Heroes of software engineering - Miron Livny and HTCondor

Posted by s.hettrick on 30 September 2013 - 1:53pm

By Ian Cottam, IT Services Research Lead, The University of Manchester.

The next post in my series on heroes of software engineering focuses on Miron Livny and the men and women of his HTCondor software engineering team at the University of Wisconsin–Madison. This is my second post about a team rather than an individual, this time to the designers and engineers of a piece of software that has been around for something like a quarter of a century: HTCondor (known as simply Condor before a naming dispute in the USA last year). Before I tell you about HTCondor, let me have a small rant.

Software systems (and programming languages) are too often disparaged for being old. Come on people: we are talking about software sustainability! If it works and is great, don’t knock it. You don’t hear mathematicians going on about how set theory or calculus is getting long in the tooth.

Miron Livny, the lead for the HTCondor development, says [1]:

“In fact, the Condor kernel [. . . ] has not changed at all since 1988.”

That is great software design and engineering that has demonstrably proved to be successful and sustainable.

A famous quote from Tony Hoare is about a programming language that was largely designed in the late 1950s (Algol 60 - my first programming language):

“Here is a language so far ahead of it time that it was not only an improvement on its predecessors but also on nearly all of its successors.”

I would like to thank Miron Livny and his software engineering team for producing a high-throughput computational workflow management system that is, in my opinion, not only an improvement on its predecessors, but also on its successors.

What is HTCondor?

HTCondor is “an open-source high-throughput computing software framework for coarse-grained distributed parallelization of computationally intensive tasks.” A bit of a mouthful! There is, of course, a dedicated website maintained by the development team where you can read the details.

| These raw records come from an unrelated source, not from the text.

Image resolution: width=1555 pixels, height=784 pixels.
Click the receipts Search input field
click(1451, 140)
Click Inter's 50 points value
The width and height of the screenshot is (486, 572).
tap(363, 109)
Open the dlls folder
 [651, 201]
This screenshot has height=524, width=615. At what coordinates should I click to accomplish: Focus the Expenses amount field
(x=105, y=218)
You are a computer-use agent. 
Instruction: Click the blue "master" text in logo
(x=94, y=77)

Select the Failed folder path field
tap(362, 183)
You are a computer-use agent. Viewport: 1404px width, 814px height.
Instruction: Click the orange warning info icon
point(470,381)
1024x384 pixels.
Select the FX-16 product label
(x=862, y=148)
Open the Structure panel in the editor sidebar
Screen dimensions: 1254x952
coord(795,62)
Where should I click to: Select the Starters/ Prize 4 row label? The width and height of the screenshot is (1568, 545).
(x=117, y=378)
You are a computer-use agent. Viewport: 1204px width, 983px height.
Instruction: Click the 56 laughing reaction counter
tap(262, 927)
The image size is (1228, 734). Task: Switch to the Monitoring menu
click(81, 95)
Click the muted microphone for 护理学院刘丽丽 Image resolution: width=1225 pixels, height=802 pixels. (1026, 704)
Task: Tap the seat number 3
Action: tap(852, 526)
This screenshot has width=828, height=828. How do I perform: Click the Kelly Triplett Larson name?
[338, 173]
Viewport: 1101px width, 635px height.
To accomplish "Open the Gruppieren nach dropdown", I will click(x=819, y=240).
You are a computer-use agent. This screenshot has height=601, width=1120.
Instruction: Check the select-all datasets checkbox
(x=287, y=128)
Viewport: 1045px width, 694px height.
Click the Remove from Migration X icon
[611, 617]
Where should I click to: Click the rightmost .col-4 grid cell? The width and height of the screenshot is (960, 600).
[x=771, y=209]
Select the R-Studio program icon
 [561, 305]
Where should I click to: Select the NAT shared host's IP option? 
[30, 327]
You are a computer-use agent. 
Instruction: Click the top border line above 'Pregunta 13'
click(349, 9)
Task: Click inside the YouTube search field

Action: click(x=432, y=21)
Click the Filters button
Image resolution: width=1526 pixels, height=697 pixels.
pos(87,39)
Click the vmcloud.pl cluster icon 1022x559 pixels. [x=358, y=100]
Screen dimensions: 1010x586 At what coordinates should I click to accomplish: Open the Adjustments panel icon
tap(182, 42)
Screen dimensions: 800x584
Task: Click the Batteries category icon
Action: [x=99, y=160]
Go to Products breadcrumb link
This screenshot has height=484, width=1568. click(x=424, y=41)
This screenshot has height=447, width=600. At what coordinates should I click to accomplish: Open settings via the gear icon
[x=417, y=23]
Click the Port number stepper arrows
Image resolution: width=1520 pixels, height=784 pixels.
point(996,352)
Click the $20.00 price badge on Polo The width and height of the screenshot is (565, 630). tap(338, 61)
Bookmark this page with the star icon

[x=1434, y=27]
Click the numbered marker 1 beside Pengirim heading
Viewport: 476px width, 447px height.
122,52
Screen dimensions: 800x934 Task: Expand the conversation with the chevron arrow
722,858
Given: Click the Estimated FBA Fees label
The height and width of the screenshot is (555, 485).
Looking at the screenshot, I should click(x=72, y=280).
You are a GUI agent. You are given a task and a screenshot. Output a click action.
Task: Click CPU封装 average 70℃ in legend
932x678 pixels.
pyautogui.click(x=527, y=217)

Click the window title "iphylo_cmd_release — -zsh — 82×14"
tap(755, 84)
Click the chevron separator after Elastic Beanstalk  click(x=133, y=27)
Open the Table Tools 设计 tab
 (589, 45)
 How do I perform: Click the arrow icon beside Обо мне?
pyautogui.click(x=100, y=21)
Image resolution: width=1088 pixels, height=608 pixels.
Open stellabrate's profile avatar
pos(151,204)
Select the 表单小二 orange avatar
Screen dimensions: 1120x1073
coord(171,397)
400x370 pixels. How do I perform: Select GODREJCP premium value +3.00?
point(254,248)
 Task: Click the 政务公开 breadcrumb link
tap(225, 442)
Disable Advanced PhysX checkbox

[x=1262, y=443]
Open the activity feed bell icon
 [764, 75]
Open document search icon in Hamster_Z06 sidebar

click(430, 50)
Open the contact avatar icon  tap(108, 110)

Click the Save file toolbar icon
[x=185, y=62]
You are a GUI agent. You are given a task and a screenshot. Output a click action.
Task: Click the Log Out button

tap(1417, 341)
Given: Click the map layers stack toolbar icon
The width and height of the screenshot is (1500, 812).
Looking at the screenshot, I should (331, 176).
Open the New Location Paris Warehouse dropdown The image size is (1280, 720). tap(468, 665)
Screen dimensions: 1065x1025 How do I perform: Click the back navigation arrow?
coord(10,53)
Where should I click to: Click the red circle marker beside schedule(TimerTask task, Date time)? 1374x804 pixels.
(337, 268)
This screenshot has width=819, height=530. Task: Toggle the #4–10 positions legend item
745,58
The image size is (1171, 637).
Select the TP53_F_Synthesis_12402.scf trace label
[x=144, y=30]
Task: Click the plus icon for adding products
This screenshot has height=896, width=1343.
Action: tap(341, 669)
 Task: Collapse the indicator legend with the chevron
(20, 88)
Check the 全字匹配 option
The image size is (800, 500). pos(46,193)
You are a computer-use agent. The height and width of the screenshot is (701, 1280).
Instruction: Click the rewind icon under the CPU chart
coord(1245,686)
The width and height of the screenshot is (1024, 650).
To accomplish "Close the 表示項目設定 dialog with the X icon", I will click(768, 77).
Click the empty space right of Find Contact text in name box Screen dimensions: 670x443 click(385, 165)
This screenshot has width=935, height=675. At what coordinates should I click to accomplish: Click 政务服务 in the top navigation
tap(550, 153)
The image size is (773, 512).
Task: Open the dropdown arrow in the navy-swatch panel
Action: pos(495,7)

What makes it a great engineering effort?

It is easy to install - never underestimate how important this is for any system - it runs on almost anything (from laptop class upwards), can link a user’s PC with dedicated computational clusters and with cycle scavenging from machines mainly used for other purposes (at Manchester we use our teaching PC clusters overnight), and it does all of this transparently.

You can start with a Personal HTCondor, just running on the cores on your own PC. This is an excellent and cheap way to learn the system and debug your computational workflows (before launching thousands of jobs out into a bigger pool of machines).

Users’ jobs can easily flock (to use the HTCondor vernacular) transparently from one pool of machines to others. You can use this ability, for example, to go straight from a Personal HTCondor to a big, distributed pool. At Manchester, we also use it to link a non-HTCondor compute system to our main pool; a gateway machine (which can access all of a user’s data on the foreign system) is set up as a separate HTCondor pool with no local resources but has a flocking relationship to our main pool.

The basics of HTCondor are rock solid and it is extended with optional software, such as the excellent DAGman: a workflow dependency system which uses the core HTCondor tools to schedule work as and when data is produced from dependent jobs (somewhat like the UNIX make tool does for large compilations).

You don’t pay a penalty for parts of HTCondor that you don’t use or need (a good lesson from programming language design). Finally, although HTCondor is command-line based, it is easy to add your own GUI. See, for example, the DropAndCompute interface we have at Manchester.

The HTCondor pool at the University of Manchester has computed over 1,800 years of results for our researchers. Our users simply love this software system, which is the best way of saying thanks to Miron Livny and the men and women of his HTCondor software engineering team.

References

Thain, Douglas; Tannenbaum, Todd; Livny, Miron (2005). "Distributed Computing in Practice: the Condor Experience". Concurrency and Computation: Practice and Experience 17 (2–4): 323–356. doi:10.1002/cpe.938.